### PROBLEM SET
• a. Can you return the part of the matrix transpose passage between "Any references will" and "C$ product matrix.", inclusive, copied word for word?
• b. Answer these questions from the matrix transpose passage:
(i) What should be the first priority for computing the product efficiently?
(ii) What are the dimensions of the product matrix calculated with equation (2)?
(iii) Why is data partitioning quite important for MPI?

Parallel product of matrix transpose by itself How to calculate in parallel (using data partitioning parallelism on GPU or MPI) a product of matrix transpose by itself?
Apparently it can be done via a parallel transpose and multiplication. Any other way (better) way doing it (e.g. via recursion, etc.)?
Any references will be very helpful.
 A: Let's say you have an $R$ row, $C$ column real matrix $M$, with elements $m_{r c}$, $r = 1 .. R$, $c = 1 .. C$.
$$[M^T M]_{r c} = \sum_{i=1}^{R} m_{i r} m_{i c} \tag{1}\label{1}$$
and
$$[M M^T]_{r c} = \sum_{i=1}^{C} m_{r i} m_{c i} \tag{2}\label{2}$$
In $\eqref{1}$, you need two columns from the original matrix, to calculate one element in the $C \times C$ product matrix.
In $\eqref{2}$, you need two rows from the original matrix, to calculate one element in the $R \times R$ product matrix.
Efficiency of computing the product in both cases will mostly depend on whether the data (for a column for $\eqref{1}$, and for a row for $\eqref{2}$) is consecutive in memory or not. Ensuring this should be your first priority.
Data partitioning (essentially, which computing unit needs which rows/columns from the original matrix to compute the cells it has been assigned) is the second priority; for MPI, this is quite important, unless each process already has a copy of $M$, since transferring the matrix data will take a significant time compared to the time taken by the calculations.
The partitioning strategy is obviously simple: minimize the number of rows ($\eqref{1}$) or columns ($\eqref{2}$) that are needed to calculate the set of resulting cells, while keeping the number of cells in each set (for each process or core) roughly equal. Unfortunately, I am not aware of any algorithm that would directly yield the partitioning, given the size of the resulting matrix (always square in this case).

### PROVIDED RECORDS
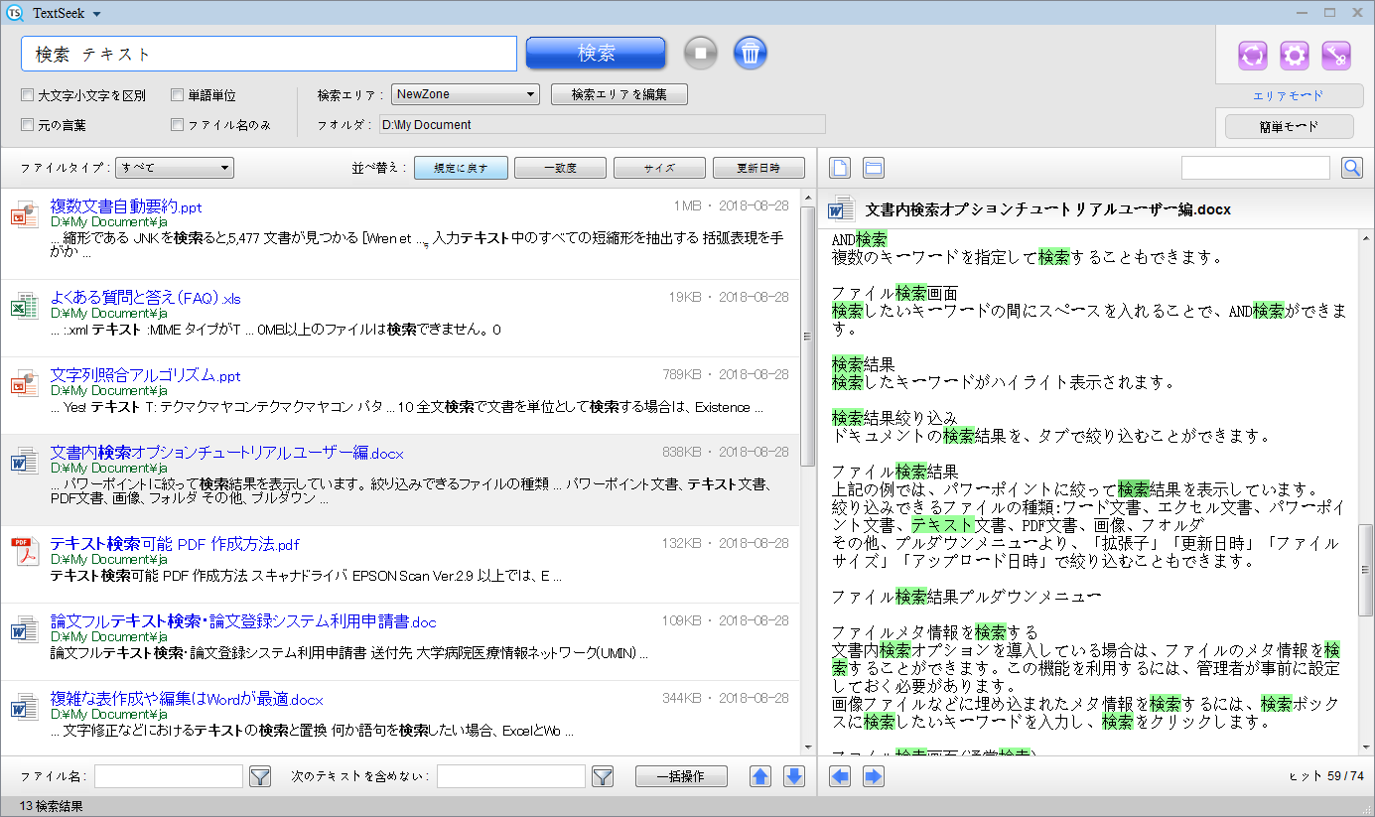Click the preview search magnifier icon
This screenshot has height=817, width=1375.
point(1351,168)
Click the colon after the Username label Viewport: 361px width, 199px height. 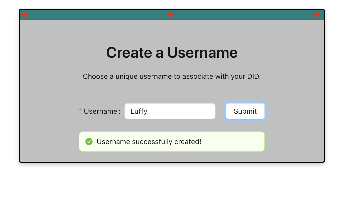pyautogui.click(x=119, y=111)
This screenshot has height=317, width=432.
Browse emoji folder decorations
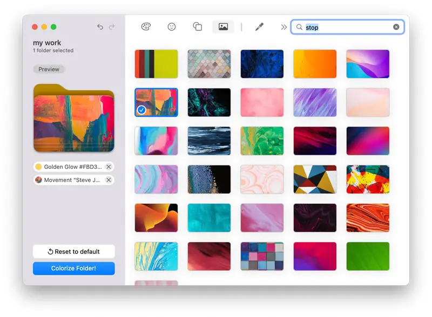(172, 27)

### REPLIES
• a.
Any references will be very helpful.
 A: Let's say you have an $R$ row, $C$ column real matrix $M$, with elements $m_{r c}$, $r = 1 .. R$, $c = 1 .. C$.
$$[M^T M]_{r c} = \sum_{i=1}^{R} m_{i r} m_{i c} \tag{1}\label{1}$$
and
$$[M M^T]_{r c} = \sum_{i=1}^{C} m_{r i} m_{c i} \tag{2}\label{2}$$
In $\eqref{1}$, you need two columns from the original matrix, to calculate one element in the $C \times C$ product matrix.

• b.
(i) Ensuring that the data for a column (for equation (1)) or a row (for equation (2)) is consecutive in memory.
(ii) R × R.
(iii) Transferring the matrix data takes significant time compared to the time taken by the calculations, unless each process already has a copy of M.